__TASK TO CARRY OUT__: Every record must be restated exactly. Drop the images.

__RECORDS__:
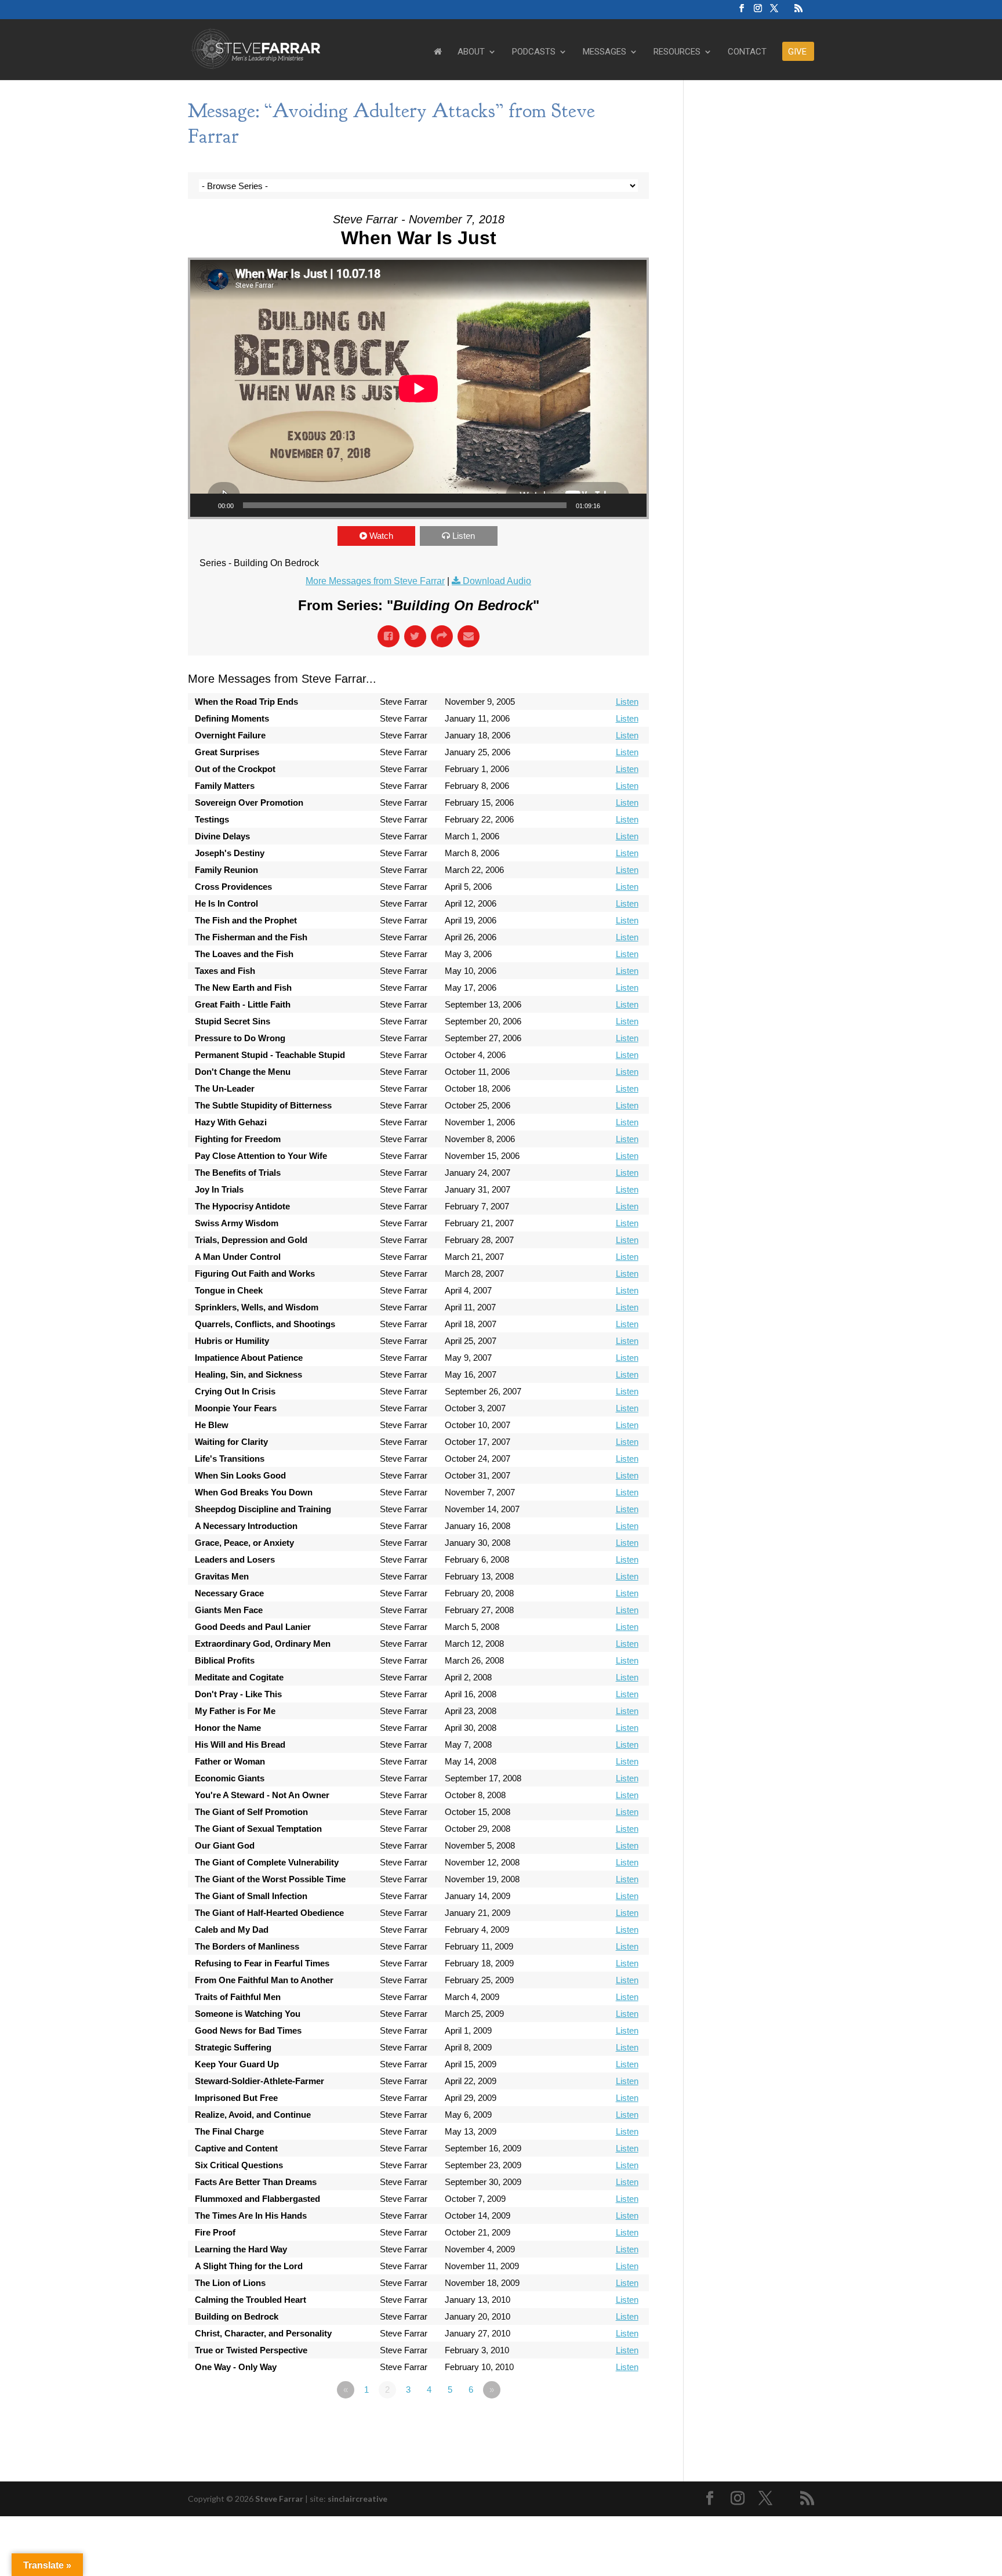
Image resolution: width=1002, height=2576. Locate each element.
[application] (418, 388)
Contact (747, 52)
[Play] (205, 505)
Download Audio (497, 581)
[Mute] (613, 505)
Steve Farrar (279, 2498)
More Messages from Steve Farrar (375, 581)
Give (797, 52)
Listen (463, 536)
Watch (381, 536)
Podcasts (534, 52)
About (471, 52)
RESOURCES (677, 52)
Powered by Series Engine (606, 2421)
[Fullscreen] (631, 505)
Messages (604, 52)
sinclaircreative (357, 2498)
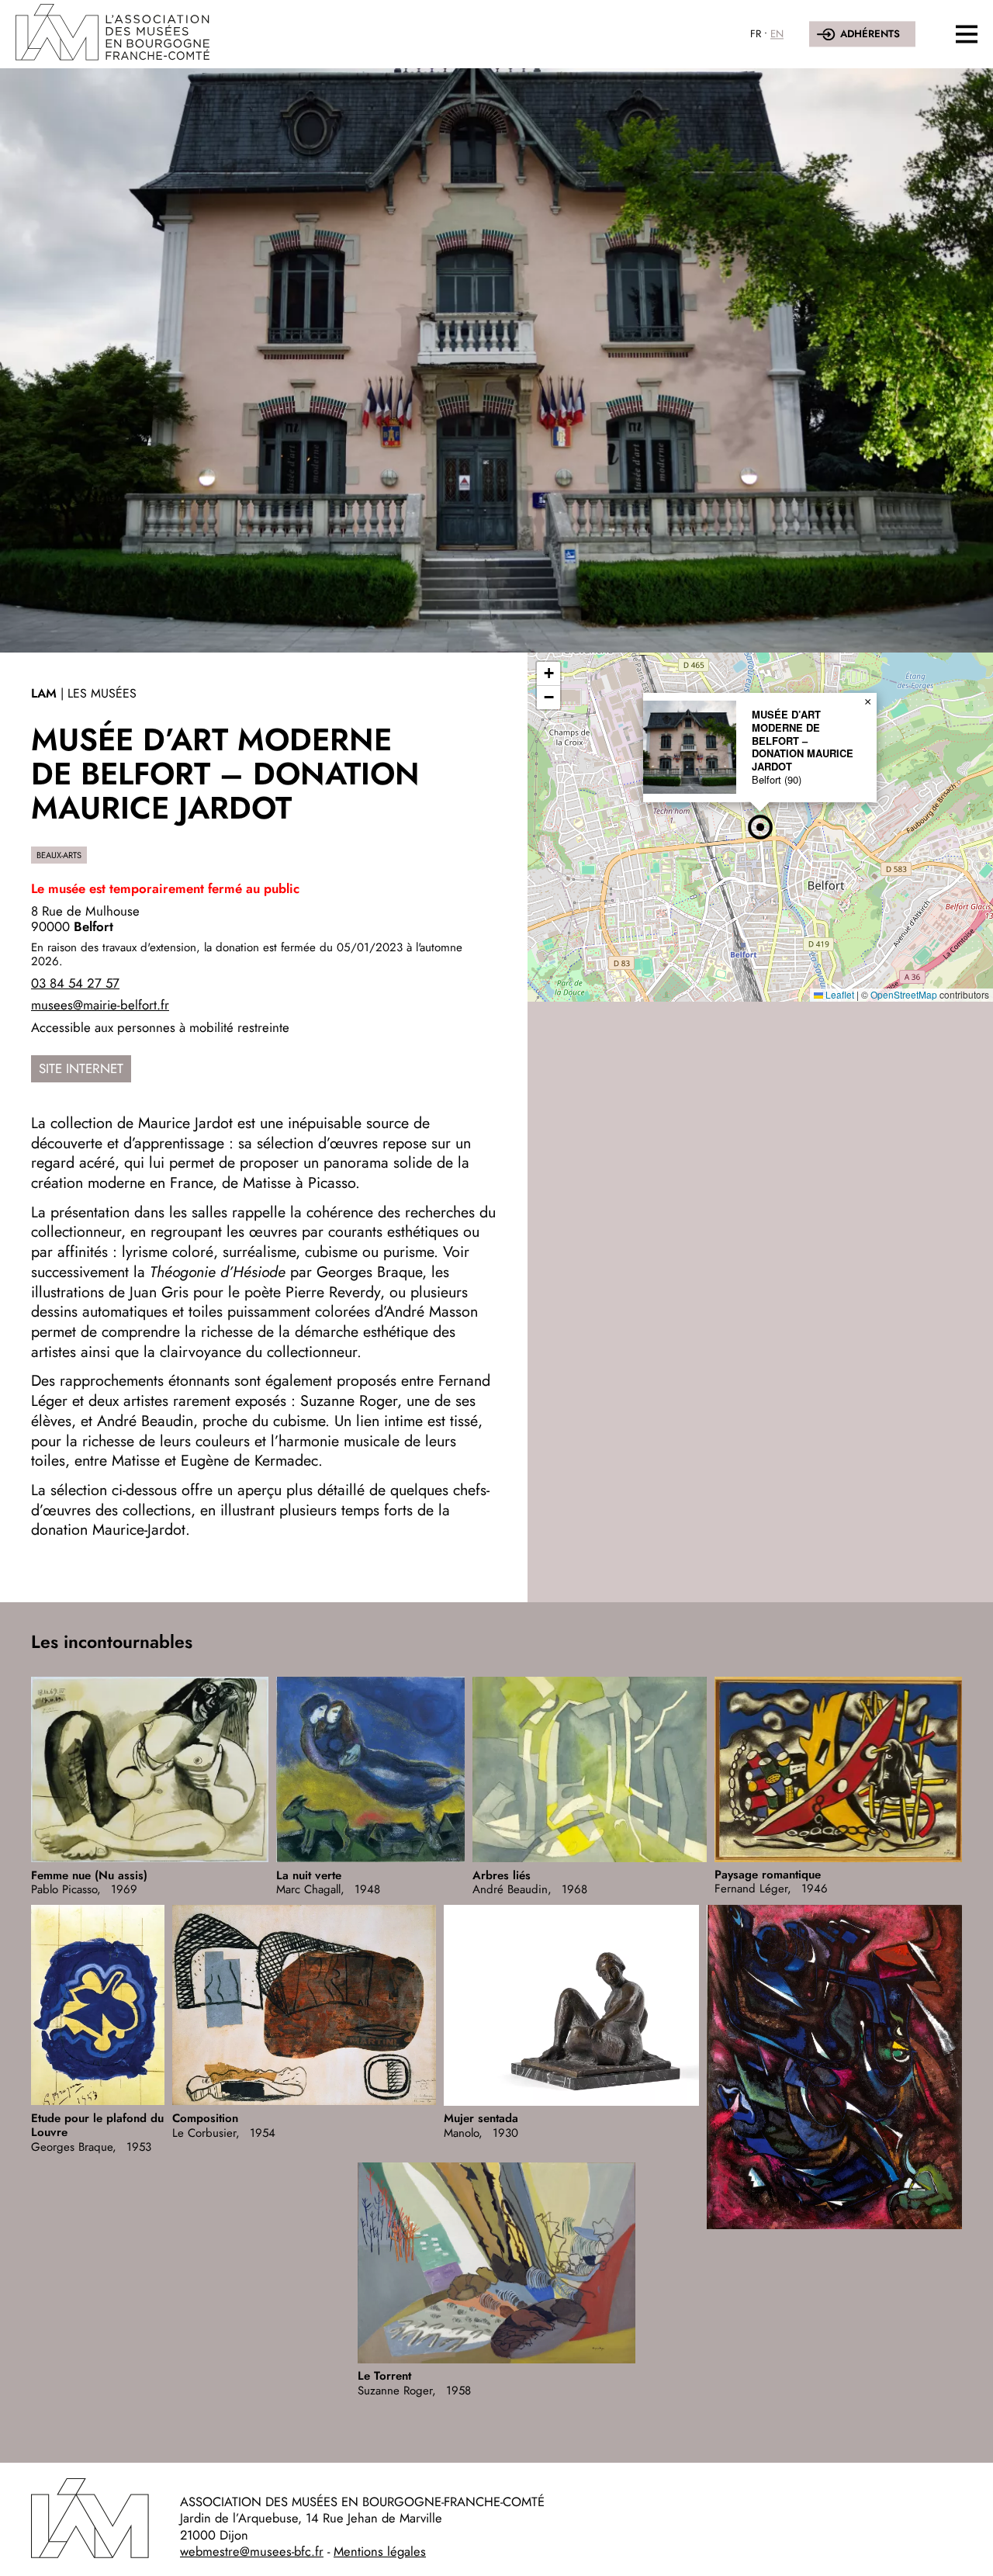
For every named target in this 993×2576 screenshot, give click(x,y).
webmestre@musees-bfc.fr (252, 2551)
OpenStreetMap (903, 994)
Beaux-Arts (58, 855)
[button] (760, 827)
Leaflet (838, 994)
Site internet (81, 1068)
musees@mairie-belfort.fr (100, 1004)
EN (777, 33)
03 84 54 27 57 (75, 983)
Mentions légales (380, 2551)
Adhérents (870, 33)
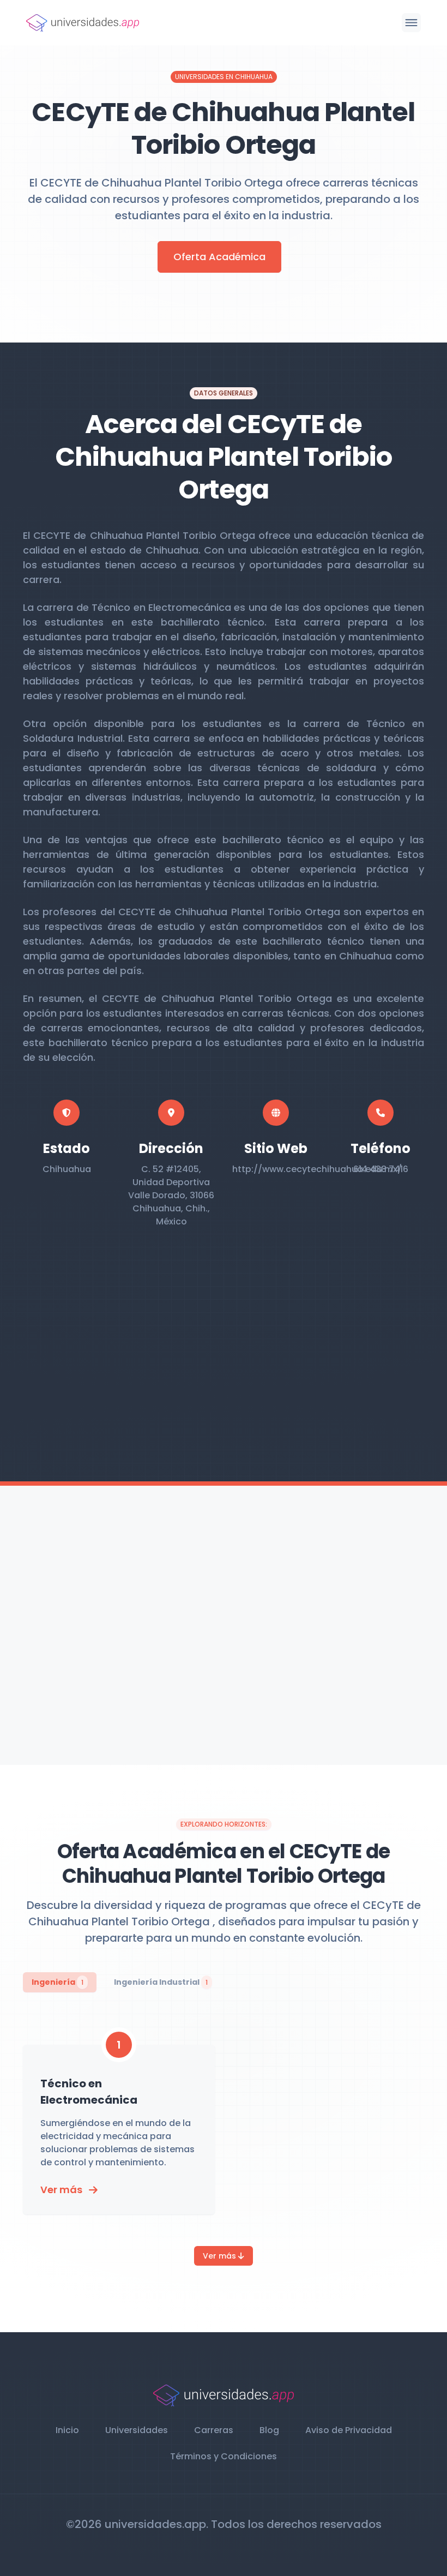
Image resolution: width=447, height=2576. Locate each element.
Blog (269, 2430)
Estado (66, 1148)
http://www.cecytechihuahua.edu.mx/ (317, 1169)
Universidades (136, 2430)
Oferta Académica (219, 256)
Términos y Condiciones (223, 2456)
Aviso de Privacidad (348, 2430)
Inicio (67, 2430)
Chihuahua (67, 1169)
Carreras (213, 2430)
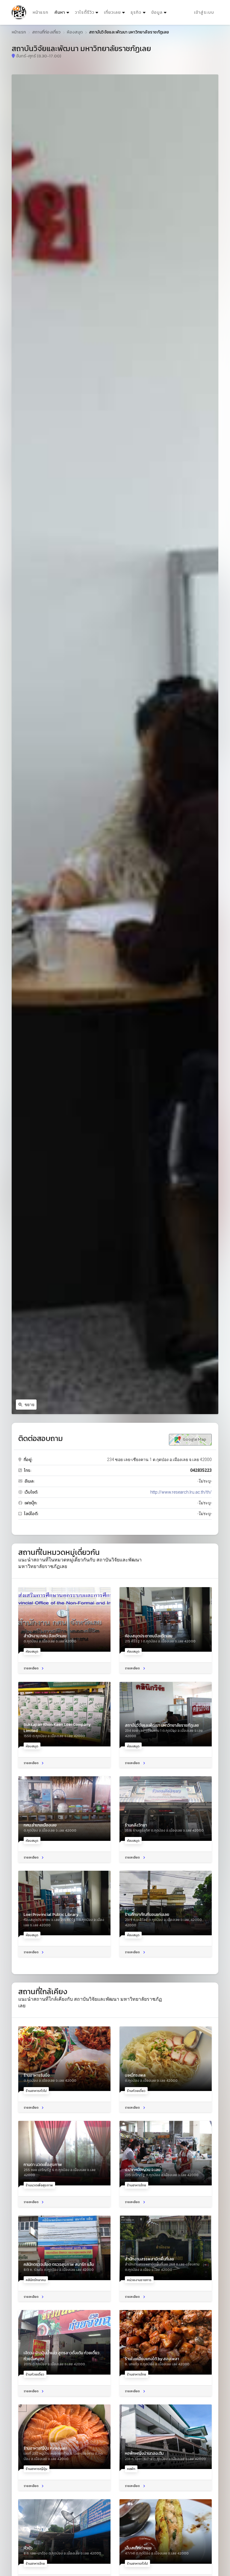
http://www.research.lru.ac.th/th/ (181, 1492)
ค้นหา (62, 12)
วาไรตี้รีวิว (84, 12)
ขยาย (29, 1404)
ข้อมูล (157, 12)
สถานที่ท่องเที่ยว (46, 32)
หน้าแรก (40, 12)
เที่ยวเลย (112, 12)
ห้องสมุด (75, 32)
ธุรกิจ (136, 12)
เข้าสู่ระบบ (204, 12)
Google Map (194, 1439)
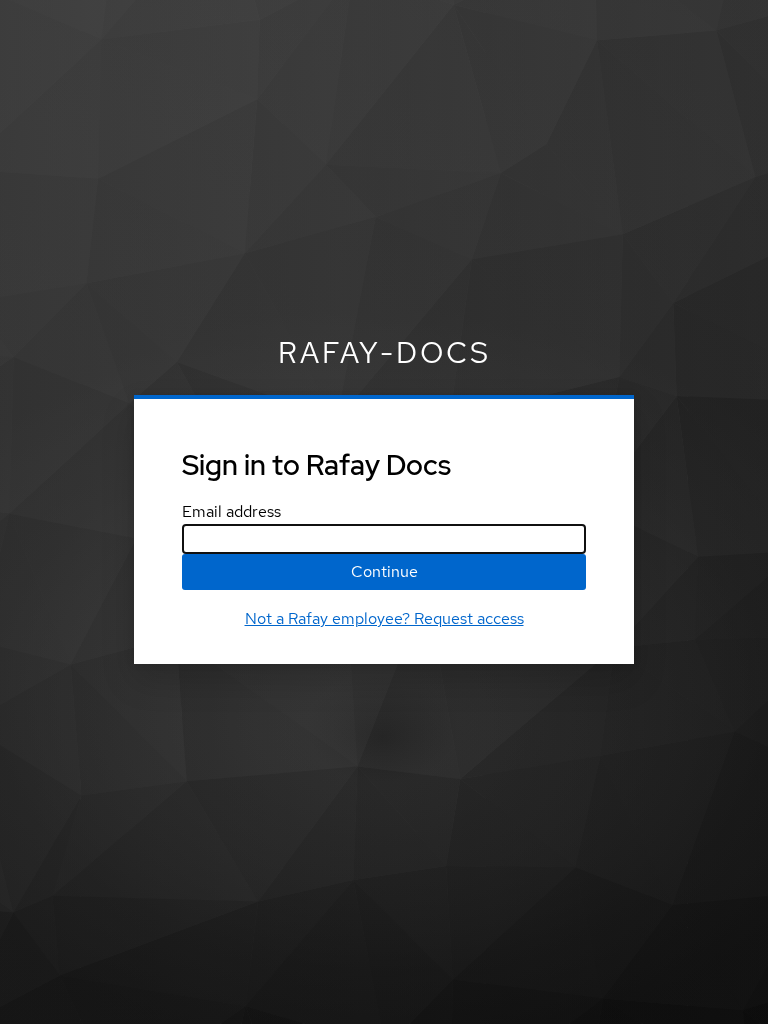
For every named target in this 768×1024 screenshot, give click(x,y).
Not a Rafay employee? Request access (384, 618)
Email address (231, 511)
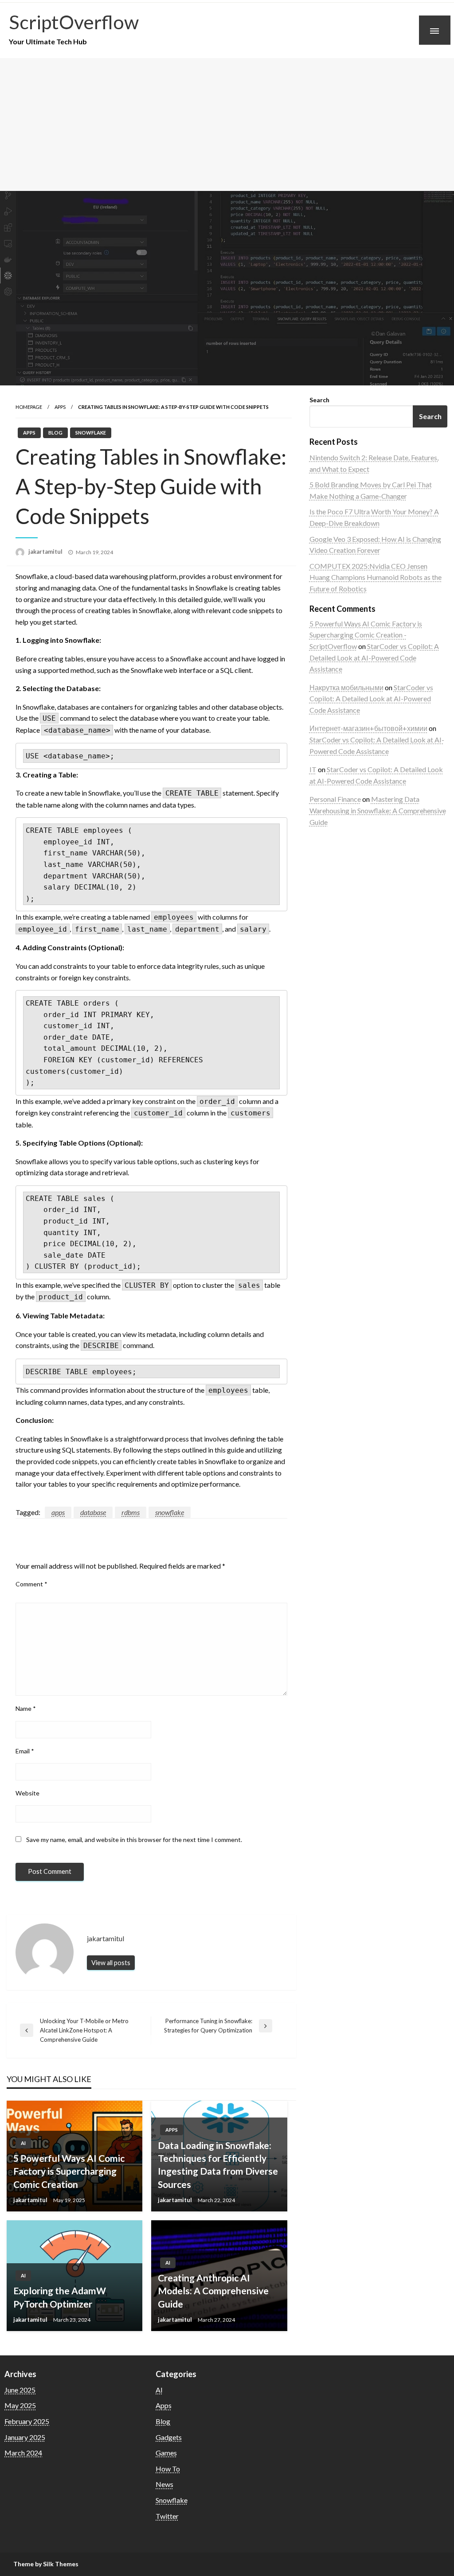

__WRITTEN ANSWER__:
Image resolution: width=1002, height=2576. Locate each element.
[application] (418, 388)
Contact (747, 52)
[Play] (205, 505)
Download Audio (497, 581)
[Mute] (613, 505)
Steve Farrar (279, 2498)
More Messages from Steve Farrar (375, 581)
Give (797, 52)
Listen (463, 536)
Watch (381, 536)
Podcasts (534, 52)
About (471, 52)
RESOURCES (677, 52)
Powered by Series Engine (606, 2421)
[Fullscreen] (631, 505)
Messages (604, 52)
sinclaircreative (357, 2498)
For every named target in this 993×2576 screenshot, give click(x,y).
webmestre@musees-bfc.fr (252, 2551)
OpenStreetMap (903, 994)
Beaux-Arts (58, 855)
[button] (760, 827)
Leaflet (838, 994)
Site internet (81, 1068)
musees@mairie-belfort.fr (100, 1004)
EN (777, 33)
03 84 54 27 57 (75, 983)
Mentions légales (380, 2551)
Adhérents (870, 33)
Image resolution: width=447, height=2576. Locate each element.
Blog (269, 2430)
Estado (66, 1148)
http://www.cecytechihuahua.edu.mx/ (317, 1169)
Universidades (136, 2430)
Oferta Académica (219, 256)
Términos y Condiciones (223, 2456)
Aviso de Privacidad (348, 2430)
Inicio (67, 2430)
Chihuahua (67, 1169)
Carreras (213, 2430)
http://www.research.lru.ac.th/th/ (181, 1492)
ค้นหา (62, 12)
วาไรตี้รีวิว (84, 12)
ขยาย (29, 1404)
ข้อมูล (157, 12)
สถานที่ท่องเที่ยว (46, 32)
หน้าแรก (40, 12)
เที่ยวเลย (112, 12)
ห้องสมุด (75, 32)
ธุรกิจ (136, 12)
เข้าสู่ระบบ (204, 12)
Google Map (194, 1439)
For every named target in this 768×1024 screenshot, give click(x,y).
Not a Rafay employee? Request access (384, 618)
Email address (231, 511)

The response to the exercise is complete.